DTF: dollars to fun ratio

What is your DTF rule? Do you have a pretty loose DTF ratio? Or are you super tight when it comes to DTF?

No, I'm not talking about the Urban Dictionary definition, I mean the Dollars To Fun ratio.
As part of the Financial Independence and frugality movement, I think a lot about the value of my spending. Does buying the expensive name brand bread increase my happiness enough to justify the extra dollar on the price tag when compared to the sad floppy home brand stuff (Hint, it totally does).

There is a huge difference between cost and value. Cost is what you pay for it. Value is what you get from it. Put simply, a loaf of bread costs me $3.40. I value it because I'm hungry, and it goes well with soup. When it comes to the DTF ratio, I use it to consider whether the cost of something is worth the value I got out of it. Specifically, I use the DTF ratio to look at entertainment.

Before I stumbled across this whacko idea of retiring early, I would look at home much I earned per hour and I decided that I would pay about half that for an hours entertainment. I should probably clarify that this was back when I was living at home and I could afford to blow every dollar I made. This rule worked out great for me! Movies for $10 fit well within the DTF rule. I could buy a video game at $80 because it was easily going to consume every night for a few weeks. Gigs met the DTF rule because I had to listen to all the music before I went to the live show (yes, even factoring in the cost of the album, it was still DTF-approved).

Thankfully this hasn't come through to my adult life, but for many people it has. That motorbike I'll hardly ever ride is $2,000 but I make $100,000+ so it's DTF-approved. A yacht spends most of it's time tied up at the dock, but I'm rich so DTF. I've had a lousy day at work earning $30 an hour and these shoes are only $50 and so cute, DTF!!

Consumer spending has got to be the number one cause of debt in Western society. We are constantly advertised at and told we deserve bigger more expensive things. In my quest for FIRE I have tried to move away from this.

My ideal Dollars To Fun ratio is a mere $1 an hour. For $1 an hour I'm DTF.

Amazingly, a dollar an hour goes a really really long way. Mr. FIRE and I went fishing on the weekend. We spent $7 on bait and spent five hours down at the seashore. We would have had dinner from it but it turns out we need to learn to fillet properly, but my hens got a good feed of fish scraps!

A dollar an hour pays for most books of the Amazon Kindle store. Assuming you read them more than once, and don't buy books the day they are released. My favourite author has a new book out for $17.99, but the one she released last year is a mere $6.99. By employing the magic skill of waiting, I can have the book and still meet the DTF ratio.

Video games used to be my biggest wealth thief. A new release console game sells for around $80 to $100. Despite the hours of game play they swear they have, most games fizzle out for me around 20-30 hours, and then the cost of buying the console on top of that means that I don't buy or play as many games anymore.
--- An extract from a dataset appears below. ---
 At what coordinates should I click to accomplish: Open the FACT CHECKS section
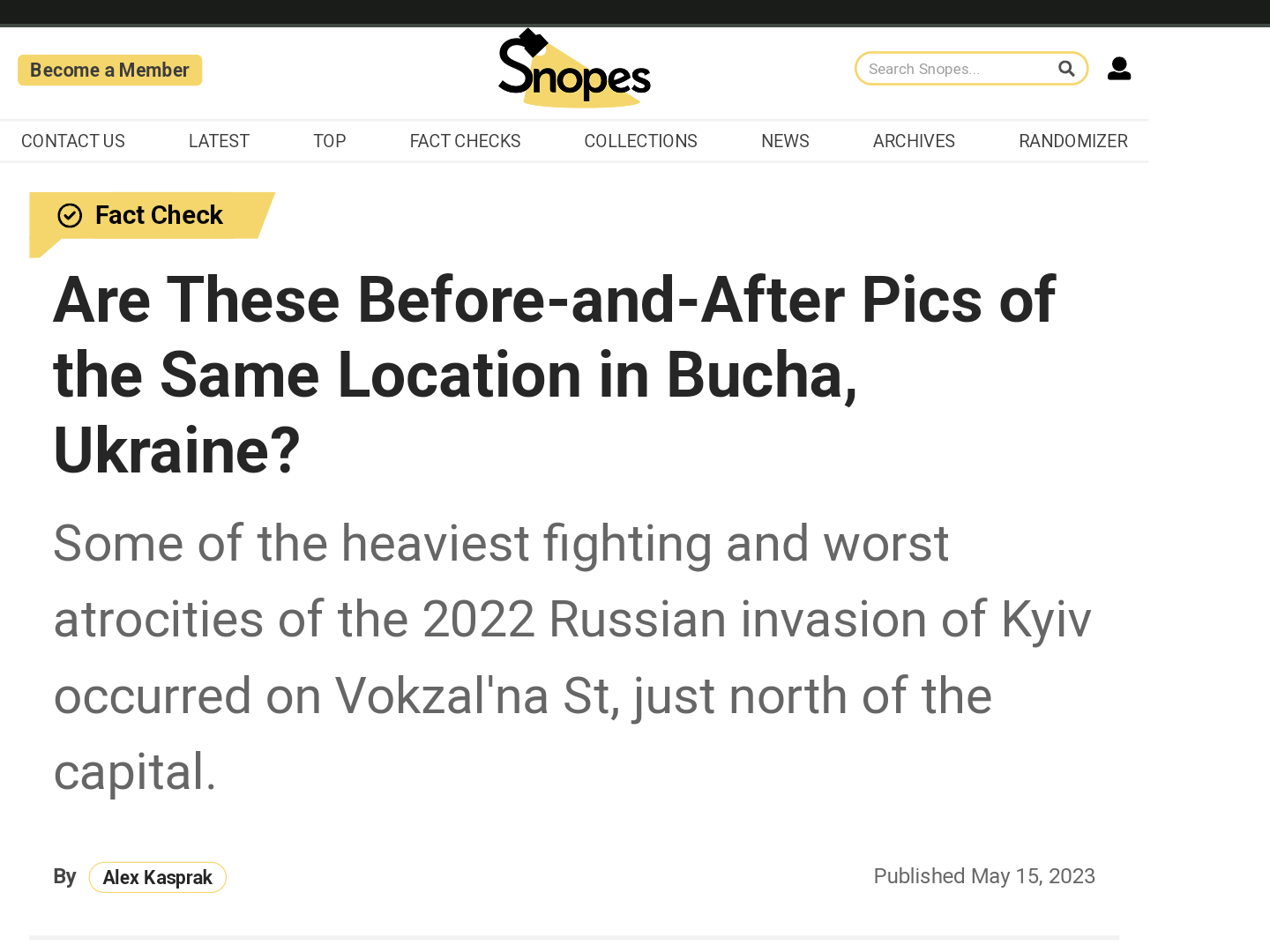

However I still play all my old games, some of which have over 200 hours play time across two or three different play through.

According to Steam my most played game is The Sims3 (I'm not proud of that) for 68 hours. I bought it for $12. On the other hand my library is full of pointless games that I paid a dollar or two for and only played for 10 minutes. Even worse is the collection of games I bought in a bundle and never touched. Frugal fail.

Of course, not everything can be bought for a dollar an hour. I love rock-climbing. I play roller derby. I've been wearing a True Grit wristband for years even though I've only been on two events (I should really take that off...) These things weren't even close to meeting the DTF rule. Rock climbing is about $5 an hour, plus gear costs. Derby is $80 a month for 24 hours worth of training. Rather than berate and guilt myself for these 'expensive' pleasures, I simply crowd out other expenses with low cost activities.

I might spend $80 a month on roller derby, but slacklining is free (apart from the initial purchase of the line). Fishing was $7 for two people for a few hours, hiking is free and if you know what you're doing both of them give you a chance to pick up a free dinner.

In my quest for financial independence, if the balance is right, I'm always DTF.